Una giornata di pioggia ci stava: finora c’era andata proprio bene.
I ragazzi si svegliano con un grido d’augurio a Mattia che oggi come gli anni. Intanto inizia a tuonare lontano nella valle coperta dalle nuvole grigie sempre più dense. Tutta la mattina s’alternano scrosci violenti ad una pioggia che pare autunnale, mentre il sacro prato attorno alla casa s’allaga e s’asciuga velocemente.
Niente paura. I ragazzi in realtà son tranquilli nelle ore in casa. Colazione e poi servizi fatti bene e con calma: ogni giorno c’è chi apparecchia e sparecchia, chi si occupa delle pulizie dei bagni, dei corridoi e delle camere dei piani della casa.
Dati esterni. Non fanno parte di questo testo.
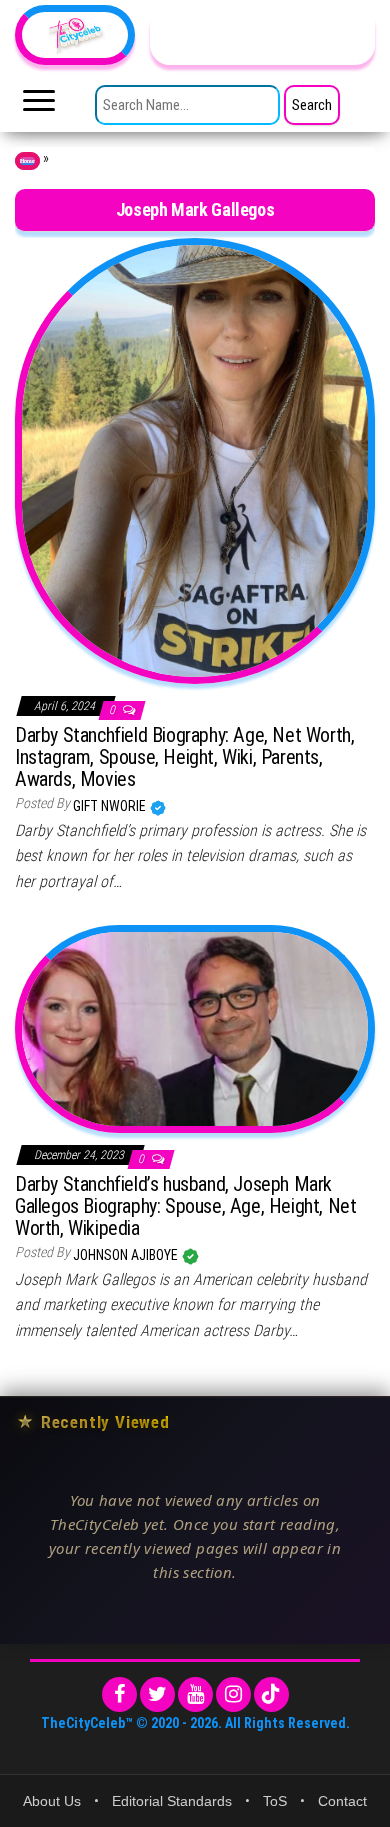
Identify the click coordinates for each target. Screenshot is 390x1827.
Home (27, 161)
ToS (275, 1801)
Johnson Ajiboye (127, 1255)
Bello vedere i gruppetti che si alternano nel lavoro, che cercan scope e palette e moci e spruzzo e spugne. Quest’anno senza figure di fuggitivi.
Dopo aver giocato un po’ o letto il giornale nel refettorio/salone, inizia la preghiera: l’amico profeta Geremia ci ricorda della lettera che scrisse da Gerusalemme ai deportati israeliti in Babilonia (siamo nel VI secolo a. C.): vivete bene l’esperienza famigliare e di lavoro nel paese in cui siete, e state tranquilli, perché fra settant’anni tutto finirà e ritornerete nella vostra patria. Una esperienza educativa, quella dell’esilio del popolo che aveva rifiutato di vivere secondo lo stile di vita di alleanza e amicizia con Dio.
Bisogna spendere bene il tempo, insomma. Ovunque tu sia. Non c’è luogo o situazione, pur difficile, in cui tu non possa amare e servire gli altri. I ragazzi s’interrogano e scrivono un loro impegno particolare per spendere bene il tempo di oggi, che è irreversibile, come la sabbia che passa nella clessidra e cade giù e non torna più su.
Per gruppi, poi, mentre il cielo continua a benedire la terra (il Sarca s’è alzato ormai di un buon mezzo metro ed aumenta il fragore delle sue acque), i ragazzi si calano nella situazione di tanti loro coetanei che in Ucraina o a Gaza stanno soffrendo o morendo ingiustamente. Si leggono alcuni articoli di giornale che aiutano a riflettere e a sentirsi un po’ come Geremia che vuole consolare il popolo in nome di Dio. Ogni ragazzi scrive una lettera ad un amico in zona di guerra, provando ad essere profeta della vicinanza e della speranza di Dio. Vengon fuori parole toccanti. Alcuni se la sentono di condividere, altri preferiscono tenere riservate le loro riflessioni. Tutti partecipano in modo interessato. Alcuni addirittura si commuovono.
A metà giornata finisce la pioggia. A pranzo qualche timido raggio di sole asciuga velocemente l’erba: si può tornar fuori a giocare. Come sempre prima a gruppetti tra parole crociate, pingo pong ristretto, trionfo e briscola con qualche bisticcio agonistico, poi con il grande ed entusiasmante gioco a squadre: una sorta di pallamano che per far punto devi mandare la palla con la testa oltre la linea di fondo, con una specie di palla come faceva il mio papà da piccolo, fatta di stracci legati.
A merenda pane e nutella e marmellata. Da bere limonata rap, burrobirra, la settimana di Lollo oppure lo stagno dello Spinale.
Durante la cena compaiono certi strani personaggi… lo smemorato Marco Ricordo, il vegano social Mattia Venturi, un pazzo furioso di Milano Vito Svitato, la dottoressa saputella Giordana Mora, e ancora Matilde Luccido e un certo Franco. Sono gli indiziati del delitto che subito dopo cena avviene in casa: qualcuno ha ammazzato il cuoco. Un urlo sale dalla valle alla sparizione del cadavere. Spaventati e agitati, a squadre i ragazzi indagano sull’accaduto, correndo e gridando (anche se non si può) di qua di là di su di giù per la casa per interrogare i sospettati. Ogni gruppo dà poi il suo responso da comunicare alla polizia. La fantasia supera di molto la realtà . Nessuno capisce che è stato il pazzo di Milano e non Mattia Venturi o Giordana Mora ad uccidere il cuoco. Ma tant’è: la serata è stata divertentissima.
Rimane solo da ringraziare il Signore.